That got me started on improving the performance of HashingEncoder, and here's the result! There are quite a few changes in there, each individual change should be in it's own commit, and here's a summary of the performance gain on my machine (macOS Monteray, i7 2.3ghz).
The notebook that produced that table can be found here
Proposed Changes
The changes are listed by commit.
Add a simple non-regression HashEncoder test
To make sure I am not breaking it.
In HashingEncoder process the df as a numpy array instead of using apply
It has no direct impact on performance, however it allows accessing the memory layout of the dataframe directly. That allows using shared memory to communicate between processes instead of a data queue, which does improve performance.
In HashEncoder use shared memory instead of queue for multiproccessing
It is faster to write directly in memory that to have to data transit through a queue.
The multiprocessing method is similar to what it was with queues: the dataframe is split into chunks, and each process applies the hashing trick to its chunk of the dataframe. Instead of writting the result to a queue, it writes it directly in a shared memory segment, that is also the underlying memory of a numpy array that is used to build the output dataframe.

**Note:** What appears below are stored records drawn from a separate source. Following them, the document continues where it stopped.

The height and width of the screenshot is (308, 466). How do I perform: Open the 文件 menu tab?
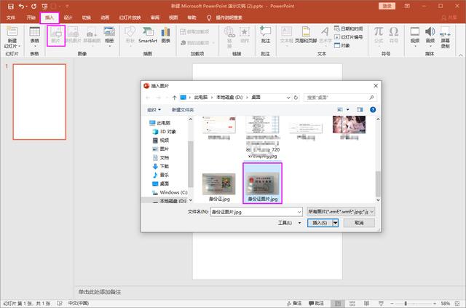pyautogui.click(x=11, y=16)
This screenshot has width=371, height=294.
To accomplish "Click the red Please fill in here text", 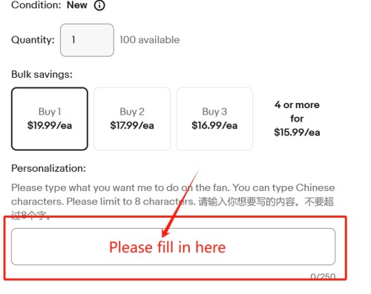I will tap(168, 247).
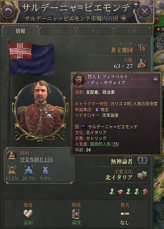
Task: Switch to the 外交 tab
Action: pyautogui.click(x=95, y=31)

Allow forking processes instead of spwaning them and make it default
This makes the HashEncoder transform method a lot faster on small datasets.
The spawn process creation method creates a new python interpreter from scratch, and re-import all required module. In a minimal case (pandas and category_encoders.hashing only are imported) this adds a ~2s overhead to any call to transform.
Fork creates a copy of the current process, and that's it. It is unsafe to use with threads, locks, file descriptors, ... but in that case the only thing the forked process will do is process some data and write it to ITS OWN segment of a shared memory. It is a lot faster as pandas doesn't have to be re-imported (around 20ms?)
It might take up more memory as more than the necessary variables (the largest one by far being the HashEncoder instance, which include the user dataframe) will be copied. Add the option to use spawn instead of fork to potentially save some memory.
Remove python 2 check code and faster use of hashlib
Python 2 is not supported on master, the check isn't useful.
Create int indexes from hashlib bytes digest instead of hex digest as it's faster.
Call the md5 hashlib constructor directly instead of new('md5'), which is also faster.